↓↓↓

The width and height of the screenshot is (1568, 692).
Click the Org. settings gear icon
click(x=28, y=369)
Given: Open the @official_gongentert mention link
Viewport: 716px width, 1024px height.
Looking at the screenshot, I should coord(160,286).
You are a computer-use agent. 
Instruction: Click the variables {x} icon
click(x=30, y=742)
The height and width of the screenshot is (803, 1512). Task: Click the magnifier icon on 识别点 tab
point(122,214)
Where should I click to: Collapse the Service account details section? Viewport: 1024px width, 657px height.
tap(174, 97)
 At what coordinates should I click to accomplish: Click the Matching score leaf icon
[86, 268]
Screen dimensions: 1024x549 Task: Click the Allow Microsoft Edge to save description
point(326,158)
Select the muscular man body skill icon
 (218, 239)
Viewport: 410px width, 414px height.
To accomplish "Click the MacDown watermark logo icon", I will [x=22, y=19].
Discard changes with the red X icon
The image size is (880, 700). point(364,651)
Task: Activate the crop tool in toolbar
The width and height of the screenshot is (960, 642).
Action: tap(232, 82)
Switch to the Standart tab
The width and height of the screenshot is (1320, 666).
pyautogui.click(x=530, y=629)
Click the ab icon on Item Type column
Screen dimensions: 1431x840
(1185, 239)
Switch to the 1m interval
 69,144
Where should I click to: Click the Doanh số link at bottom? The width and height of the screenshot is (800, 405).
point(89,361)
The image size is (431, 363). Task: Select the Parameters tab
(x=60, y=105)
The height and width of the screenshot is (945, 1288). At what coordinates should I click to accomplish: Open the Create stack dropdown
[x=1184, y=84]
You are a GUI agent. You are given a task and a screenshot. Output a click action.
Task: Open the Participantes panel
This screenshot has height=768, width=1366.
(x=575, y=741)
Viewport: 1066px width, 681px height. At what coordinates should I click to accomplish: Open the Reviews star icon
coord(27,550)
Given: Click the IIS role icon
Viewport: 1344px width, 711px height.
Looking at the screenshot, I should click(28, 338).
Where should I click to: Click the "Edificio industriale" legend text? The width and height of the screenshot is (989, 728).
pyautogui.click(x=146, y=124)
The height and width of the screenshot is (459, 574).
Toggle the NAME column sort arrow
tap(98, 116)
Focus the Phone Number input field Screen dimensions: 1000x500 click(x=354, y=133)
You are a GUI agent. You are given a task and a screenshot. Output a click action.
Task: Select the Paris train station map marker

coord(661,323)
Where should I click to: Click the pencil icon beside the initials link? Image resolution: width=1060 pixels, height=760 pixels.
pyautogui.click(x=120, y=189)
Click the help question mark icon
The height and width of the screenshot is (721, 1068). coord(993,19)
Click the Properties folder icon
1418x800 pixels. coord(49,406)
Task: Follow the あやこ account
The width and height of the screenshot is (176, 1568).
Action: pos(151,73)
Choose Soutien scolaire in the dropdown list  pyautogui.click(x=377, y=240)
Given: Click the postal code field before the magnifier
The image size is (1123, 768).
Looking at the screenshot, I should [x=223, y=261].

↑↑↑

What you are asked to do.
Here the goal is to repeat each entry exactly.

Written solution.
The width and height of the screenshot is (1568, 692).
Click the Org. settings gear icon
click(x=28, y=369)
Given: Open the @official_gongentert mention link
Viewport: 716px width, 1024px height.
Looking at the screenshot, I should coord(160,286).
You are a computer-use agent. 
Instruction: Click the variables {x} icon
click(x=30, y=742)
The height and width of the screenshot is (803, 1512). Task: Click the magnifier icon on 识别点 tab
point(122,214)
Where should I click to: Collapse the Service account details section? Viewport: 1024px width, 657px height.
tap(174, 97)
 At what coordinates should I click to accomplish: Click the Matching score leaf icon
[86, 268]
Screen dimensions: 1024x549 Task: Click the Allow Microsoft Edge to save description
point(326,158)
Select the muscular man body skill icon
 (218, 239)
Viewport: 410px width, 414px height.
To accomplish "Click the MacDown watermark logo icon", I will [x=22, y=19].
Discard changes with the red X icon
The image size is (880, 700). point(364,651)
Task: Activate the crop tool in toolbar
The width and height of the screenshot is (960, 642).
Action: tap(232, 82)
Switch to the Standart tab
The width and height of the screenshot is (1320, 666).
pyautogui.click(x=530, y=629)
Click the ab icon on Item Type column
Screen dimensions: 1431x840
(1185, 239)
Switch to the 1m interval
 69,144
Where should I click to: Click the Doanh số link at bottom? The width and height of the screenshot is (800, 405).
point(89,361)
The image size is (431, 363). Task: Select the Parameters tab
(x=60, y=105)
The height and width of the screenshot is (945, 1288). At what coordinates should I click to accomplish: Open the Create stack dropdown
[x=1184, y=84]
You are a GUI agent. You are given a task and a screenshot. Output a click action.
Task: Open the Participantes panel
This screenshot has height=768, width=1366.
(x=575, y=741)
Viewport: 1066px width, 681px height. At what coordinates should I click to accomplish: Open the Reviews star icon
coord(27,550)
Given: Click the IIS role icon
Viewport: 1344px width, 711px height.
Looking at the screenshot, I should click(28, 338).
Where should I click to: Click the "Edificio industriale" legend text? The width and height of the screenshot is (989, 728).
pyautogui.click(x=146, y=124)
The height and width of the screenshot is (459, 574).
Toggle the NAME column sort arrow
tap(98, 116)
Focus the Phone Number input field Screen dimensions: 1000x500 click(x=354, y=133)
You are a GUI agent. You are given a task and a screenshot. Output a click action.
Task: Select the Paris train station map marker

coord(661,323)
Where should I click to: Click the pencil icon beside the initials link? Image resolution: width=1060 pixels, height=760 pixels.
pyautogui.click(x=120, y=189)
Click the help question mark icon
The height and width of the screenshot is (721, 1068). coord(993,19)
Click the Properties folder icon
1418x800 pixels. coord(49,406)
Task: Follow the あやこ account
The width and height of the screenshot is (176, 1568).
Action: pos(151,73)
Choose Soutien scolaire in the dropdown list  pyautogui.click(x=377, y=240)
Given: Click the postal code field before the magnifier
The image size is (1123, 768).
Looking at the screenshot, I should [x=223, y=261].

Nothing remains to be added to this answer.